É tempo de viver sem medo VI

por Carlos Frankiw

22 de junho de 2013

“É tempo de viver sem medo”
Eduardo Galeano

Pipoca com gás…

Do que vivi, do que sei. Falo por mim, anarquista, empunhando, enquanto os braços permitiram, uma “rojo y negra” nesta tarde/noite. Salvo no início, não me recordo de demasiadas hostilidades às bandeiras vermelhas; do que sei, era um indivíduo em multidão e não posso garantir a veracidade plena da última assertiva.

Se o povo acordou, o pobre nunca dormiu. Inúmeros cartazes, bandeiras, batucadas, carnaval, e sol dos infernos. Pixos, violência é o outdoor. Muito, mas muito mais gente do que segunda-feira.

Abraão Caram deve ser alguém importante pra receber o nome de uma avenida. Antonio Carlos, do que sei, foi um presidente do Estado durante a “Revolução” de 1930. Magalhães Pinto foi um governador, ativo entusiasta do Golpe Civil-Militar de 1964 e tem um estádio em Belo Horizonte com seu nome. Os dois cruzam seus destinos há cerca de um quilômetro do estádio que detém a honra de ser nomeado pela referida figura política acima citada.

Quando cheguei, explosões. Medo e tentar avançar, impossível, faltam óculos. À cerca de 50 ou 100 metros de linha de frente, na linha de frente uma “rojo y negra” empunhada por um anarquista e bom amigo. Bombas, mais bombas, o dantesco expresso pela distância e o fato de um pipoqueiro estar ali com seu carrinho a comercializar seus produtos. Por absoluta fome, comi um saco que uma amiga me arrumou, o pipoqueiro vende seus produtos sem muito sal na linha de frente, por saber que quase ninguém ali tem mais água (para quem bem se interessar). Barricadas de fogo, muitos a tentar ir em frente, rumo ao território que outrora pertencia à República Federativa do Brasil e que se encontra sob a jurisdição da Oligarquia FIFA & Sócios (tratemos bem os turistas, bem nos diz a Presidência).
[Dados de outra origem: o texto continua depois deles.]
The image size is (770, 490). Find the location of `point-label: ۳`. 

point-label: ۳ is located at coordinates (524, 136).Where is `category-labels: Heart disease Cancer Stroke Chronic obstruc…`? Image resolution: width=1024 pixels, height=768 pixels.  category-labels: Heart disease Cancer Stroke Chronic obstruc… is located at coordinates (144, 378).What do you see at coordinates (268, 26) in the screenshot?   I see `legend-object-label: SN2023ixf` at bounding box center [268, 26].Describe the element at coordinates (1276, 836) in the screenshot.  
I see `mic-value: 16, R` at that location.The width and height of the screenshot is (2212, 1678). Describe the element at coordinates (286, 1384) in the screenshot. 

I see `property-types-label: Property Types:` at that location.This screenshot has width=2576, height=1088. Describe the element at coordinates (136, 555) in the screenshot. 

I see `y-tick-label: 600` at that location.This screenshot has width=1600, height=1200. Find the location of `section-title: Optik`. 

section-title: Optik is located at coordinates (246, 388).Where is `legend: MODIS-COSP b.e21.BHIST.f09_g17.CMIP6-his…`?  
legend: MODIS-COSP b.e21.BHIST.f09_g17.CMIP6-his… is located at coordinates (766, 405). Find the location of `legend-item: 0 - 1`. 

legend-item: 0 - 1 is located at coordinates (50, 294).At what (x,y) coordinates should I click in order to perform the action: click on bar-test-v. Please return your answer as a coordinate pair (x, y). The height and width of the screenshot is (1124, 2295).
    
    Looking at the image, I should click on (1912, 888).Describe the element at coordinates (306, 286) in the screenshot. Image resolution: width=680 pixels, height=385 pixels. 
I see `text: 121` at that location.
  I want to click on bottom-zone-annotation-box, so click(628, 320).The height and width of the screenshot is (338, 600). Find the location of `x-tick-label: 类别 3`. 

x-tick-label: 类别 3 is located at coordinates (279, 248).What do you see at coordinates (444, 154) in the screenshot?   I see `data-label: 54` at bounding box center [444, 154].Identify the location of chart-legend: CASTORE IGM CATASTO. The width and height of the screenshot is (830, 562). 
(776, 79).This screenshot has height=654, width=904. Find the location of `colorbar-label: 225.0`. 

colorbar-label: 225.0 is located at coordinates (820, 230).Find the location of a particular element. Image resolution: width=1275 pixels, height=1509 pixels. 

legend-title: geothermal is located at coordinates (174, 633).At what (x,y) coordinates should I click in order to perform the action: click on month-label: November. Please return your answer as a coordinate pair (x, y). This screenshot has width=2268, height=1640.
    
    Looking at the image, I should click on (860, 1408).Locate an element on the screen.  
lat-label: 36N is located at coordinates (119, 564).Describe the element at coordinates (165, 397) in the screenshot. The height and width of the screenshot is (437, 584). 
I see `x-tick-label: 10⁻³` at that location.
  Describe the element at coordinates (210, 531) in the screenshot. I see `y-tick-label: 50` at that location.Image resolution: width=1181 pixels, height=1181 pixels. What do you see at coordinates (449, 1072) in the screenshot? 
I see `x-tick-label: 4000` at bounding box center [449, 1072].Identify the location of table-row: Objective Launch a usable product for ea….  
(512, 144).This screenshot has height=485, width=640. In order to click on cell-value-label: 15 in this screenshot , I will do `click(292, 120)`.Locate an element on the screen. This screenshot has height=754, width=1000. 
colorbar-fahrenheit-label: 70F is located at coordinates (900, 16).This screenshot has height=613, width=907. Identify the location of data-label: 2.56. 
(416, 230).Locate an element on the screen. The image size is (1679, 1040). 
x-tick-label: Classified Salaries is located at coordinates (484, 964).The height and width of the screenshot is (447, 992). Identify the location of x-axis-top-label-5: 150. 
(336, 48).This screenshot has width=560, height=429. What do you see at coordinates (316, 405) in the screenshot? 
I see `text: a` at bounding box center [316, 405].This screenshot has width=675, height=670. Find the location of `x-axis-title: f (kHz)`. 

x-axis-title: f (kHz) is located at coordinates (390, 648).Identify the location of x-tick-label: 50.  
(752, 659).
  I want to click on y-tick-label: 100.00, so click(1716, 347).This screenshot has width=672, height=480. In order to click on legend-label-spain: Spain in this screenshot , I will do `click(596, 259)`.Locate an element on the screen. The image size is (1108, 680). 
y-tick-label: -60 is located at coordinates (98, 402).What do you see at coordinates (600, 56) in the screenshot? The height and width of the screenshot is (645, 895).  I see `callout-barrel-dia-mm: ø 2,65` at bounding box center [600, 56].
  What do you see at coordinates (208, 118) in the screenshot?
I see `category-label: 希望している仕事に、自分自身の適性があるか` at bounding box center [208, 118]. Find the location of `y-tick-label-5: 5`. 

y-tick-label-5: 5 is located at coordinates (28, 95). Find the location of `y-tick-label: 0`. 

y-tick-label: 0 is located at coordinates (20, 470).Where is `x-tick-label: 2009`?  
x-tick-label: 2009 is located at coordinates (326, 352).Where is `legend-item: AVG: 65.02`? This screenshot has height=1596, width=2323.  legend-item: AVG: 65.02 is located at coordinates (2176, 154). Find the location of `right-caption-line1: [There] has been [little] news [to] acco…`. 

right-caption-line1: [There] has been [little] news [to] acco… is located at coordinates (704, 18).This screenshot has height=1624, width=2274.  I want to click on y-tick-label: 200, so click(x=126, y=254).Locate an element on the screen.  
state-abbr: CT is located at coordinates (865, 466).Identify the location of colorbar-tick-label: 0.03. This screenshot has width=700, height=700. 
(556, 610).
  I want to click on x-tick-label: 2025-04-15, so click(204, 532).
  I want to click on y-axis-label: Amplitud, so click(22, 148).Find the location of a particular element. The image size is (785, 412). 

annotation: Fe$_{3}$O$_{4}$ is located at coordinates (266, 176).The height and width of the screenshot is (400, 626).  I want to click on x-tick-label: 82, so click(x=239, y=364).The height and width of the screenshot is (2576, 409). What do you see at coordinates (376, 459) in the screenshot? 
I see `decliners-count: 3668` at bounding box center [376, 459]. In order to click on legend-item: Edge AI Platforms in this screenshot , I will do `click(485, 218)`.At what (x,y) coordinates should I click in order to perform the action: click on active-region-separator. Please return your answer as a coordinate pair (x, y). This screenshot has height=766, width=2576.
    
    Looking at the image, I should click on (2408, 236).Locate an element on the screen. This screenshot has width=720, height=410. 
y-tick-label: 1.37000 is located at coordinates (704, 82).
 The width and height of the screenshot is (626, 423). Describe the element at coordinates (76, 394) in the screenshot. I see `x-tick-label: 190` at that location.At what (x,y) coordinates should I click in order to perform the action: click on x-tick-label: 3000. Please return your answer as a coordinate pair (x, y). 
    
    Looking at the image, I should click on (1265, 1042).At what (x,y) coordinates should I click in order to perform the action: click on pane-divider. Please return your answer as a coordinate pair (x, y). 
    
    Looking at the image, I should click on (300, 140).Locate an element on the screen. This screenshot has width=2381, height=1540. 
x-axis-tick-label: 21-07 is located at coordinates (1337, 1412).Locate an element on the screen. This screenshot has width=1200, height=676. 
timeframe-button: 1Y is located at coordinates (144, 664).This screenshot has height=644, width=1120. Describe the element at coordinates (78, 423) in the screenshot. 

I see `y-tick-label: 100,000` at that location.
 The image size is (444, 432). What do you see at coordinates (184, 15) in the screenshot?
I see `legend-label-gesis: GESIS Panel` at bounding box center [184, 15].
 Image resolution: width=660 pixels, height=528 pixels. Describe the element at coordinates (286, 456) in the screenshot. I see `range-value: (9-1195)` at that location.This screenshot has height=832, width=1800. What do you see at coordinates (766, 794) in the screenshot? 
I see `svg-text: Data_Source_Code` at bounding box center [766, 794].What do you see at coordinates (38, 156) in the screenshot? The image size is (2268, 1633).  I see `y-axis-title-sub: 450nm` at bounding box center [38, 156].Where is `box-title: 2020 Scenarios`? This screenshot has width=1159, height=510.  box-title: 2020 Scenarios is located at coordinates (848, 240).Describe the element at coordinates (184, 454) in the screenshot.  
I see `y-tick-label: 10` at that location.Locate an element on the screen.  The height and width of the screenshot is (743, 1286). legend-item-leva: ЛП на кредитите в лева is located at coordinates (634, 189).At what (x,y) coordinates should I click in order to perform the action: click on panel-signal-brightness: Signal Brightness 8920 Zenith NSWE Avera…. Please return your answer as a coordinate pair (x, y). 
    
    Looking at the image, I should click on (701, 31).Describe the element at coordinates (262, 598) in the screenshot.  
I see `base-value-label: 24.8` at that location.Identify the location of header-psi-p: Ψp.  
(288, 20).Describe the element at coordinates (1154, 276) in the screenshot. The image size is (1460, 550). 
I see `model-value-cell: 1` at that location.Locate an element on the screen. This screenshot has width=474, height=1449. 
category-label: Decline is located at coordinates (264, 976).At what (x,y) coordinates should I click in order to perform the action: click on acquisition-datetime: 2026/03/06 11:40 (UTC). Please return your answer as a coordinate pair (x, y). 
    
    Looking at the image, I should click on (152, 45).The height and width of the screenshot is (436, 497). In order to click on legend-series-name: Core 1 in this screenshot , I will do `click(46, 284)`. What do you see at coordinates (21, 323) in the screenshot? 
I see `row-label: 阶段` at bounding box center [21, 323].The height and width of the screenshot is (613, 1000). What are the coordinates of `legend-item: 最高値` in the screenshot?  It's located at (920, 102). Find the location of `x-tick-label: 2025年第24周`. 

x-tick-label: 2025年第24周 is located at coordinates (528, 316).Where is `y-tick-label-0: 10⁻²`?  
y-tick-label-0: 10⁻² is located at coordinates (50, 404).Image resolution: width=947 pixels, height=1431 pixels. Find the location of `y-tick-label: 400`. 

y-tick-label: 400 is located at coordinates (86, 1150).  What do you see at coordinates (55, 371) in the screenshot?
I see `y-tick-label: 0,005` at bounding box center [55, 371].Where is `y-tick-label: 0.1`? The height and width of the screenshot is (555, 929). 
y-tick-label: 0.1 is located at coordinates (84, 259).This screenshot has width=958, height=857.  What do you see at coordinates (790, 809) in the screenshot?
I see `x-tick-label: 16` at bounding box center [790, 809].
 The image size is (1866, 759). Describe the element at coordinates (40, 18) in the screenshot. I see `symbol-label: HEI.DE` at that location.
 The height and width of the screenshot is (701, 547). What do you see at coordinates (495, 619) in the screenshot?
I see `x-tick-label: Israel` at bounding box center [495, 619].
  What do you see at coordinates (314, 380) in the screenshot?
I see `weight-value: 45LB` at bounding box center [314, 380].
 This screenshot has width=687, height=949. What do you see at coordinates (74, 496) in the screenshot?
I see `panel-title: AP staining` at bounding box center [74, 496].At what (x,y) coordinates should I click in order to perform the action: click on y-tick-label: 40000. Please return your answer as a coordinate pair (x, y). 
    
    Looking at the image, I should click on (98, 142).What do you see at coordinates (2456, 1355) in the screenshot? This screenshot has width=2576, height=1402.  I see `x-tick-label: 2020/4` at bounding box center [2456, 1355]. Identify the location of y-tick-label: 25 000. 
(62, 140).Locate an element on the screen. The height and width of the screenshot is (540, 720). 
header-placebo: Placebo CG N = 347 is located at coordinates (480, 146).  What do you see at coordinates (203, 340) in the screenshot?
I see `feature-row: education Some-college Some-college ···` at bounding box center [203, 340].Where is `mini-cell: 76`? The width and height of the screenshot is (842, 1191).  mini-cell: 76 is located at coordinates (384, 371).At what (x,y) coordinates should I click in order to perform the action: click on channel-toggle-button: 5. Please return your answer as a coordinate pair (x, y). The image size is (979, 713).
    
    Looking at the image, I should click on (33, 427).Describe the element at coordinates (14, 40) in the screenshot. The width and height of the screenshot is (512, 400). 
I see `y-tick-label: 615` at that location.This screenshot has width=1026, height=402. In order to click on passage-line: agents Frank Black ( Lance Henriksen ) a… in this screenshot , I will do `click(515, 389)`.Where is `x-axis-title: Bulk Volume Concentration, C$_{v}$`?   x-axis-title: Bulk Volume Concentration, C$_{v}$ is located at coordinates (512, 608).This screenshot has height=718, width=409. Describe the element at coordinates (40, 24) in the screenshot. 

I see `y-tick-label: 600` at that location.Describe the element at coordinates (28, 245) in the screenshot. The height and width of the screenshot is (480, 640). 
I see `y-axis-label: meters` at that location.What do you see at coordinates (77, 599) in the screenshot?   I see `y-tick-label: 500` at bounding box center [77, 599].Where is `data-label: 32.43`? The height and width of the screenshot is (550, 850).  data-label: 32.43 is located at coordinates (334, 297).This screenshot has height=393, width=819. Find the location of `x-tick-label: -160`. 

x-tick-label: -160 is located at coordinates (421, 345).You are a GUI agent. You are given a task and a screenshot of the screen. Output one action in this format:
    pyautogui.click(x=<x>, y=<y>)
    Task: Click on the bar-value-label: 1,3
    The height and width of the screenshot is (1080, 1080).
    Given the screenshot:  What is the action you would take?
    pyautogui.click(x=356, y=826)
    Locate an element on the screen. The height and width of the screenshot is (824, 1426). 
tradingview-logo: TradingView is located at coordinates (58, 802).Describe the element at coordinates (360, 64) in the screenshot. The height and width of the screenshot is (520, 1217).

Vandalismo. Do que vi: vandalismo é um conjunto de cidadãos se manifestarem em território em tese pertencente ao seu país e serem impedidos por patriotas concidadãos em seu dever de manter a ordem (como bem nos diz a Presidência); vandalismo são bombas, e mais bombas de gás atirados a esmo enquanto cidadãos que espiritualmente tiveram uma coletiva viagem à Índia dos anos 30 e 40 do último século, e que aparentavam desconhecer suas forças policiais pediam para nos sentarmos (cantando serem brasileiros, com muito orgulho e amor, enquanto eu declamava ser anarquista, com os mesmos adjetivos); vandalismo são bombas e mais bombas atiradas pelas costas em gente sem força alguma para reagir vindas, ao que parece, do território da Universidade Federal de Minas Gerais (outrora, território brasileiro); vandalismo é novamente atemorizar quem, por cansaço, por ter tentado ficar, estava na linha de trás de uma manifestação em seu retorno, apenas para que os mesmos tenham o bom prazer de subir correndo a ladeira mais íngreme da via do nome do Presidente do Estado depois de terem caminhado algo em torno de 14 quilômetros (9 sob certo sol escaldante); vandalismo é ter de fazer este trajeto sob luzes estranhamente apagadas.

Gás, desnecessário dizer, arde. Os olhos, principalmente, pra quem não se protege. As vias respiratórias, os pulmões, idem.

Mas é que sou anarquista. Gás dá fissura, vira perfume, quando se sabe estar a lutar por direitos. Vou, novamente. Preferencialmente com óculos.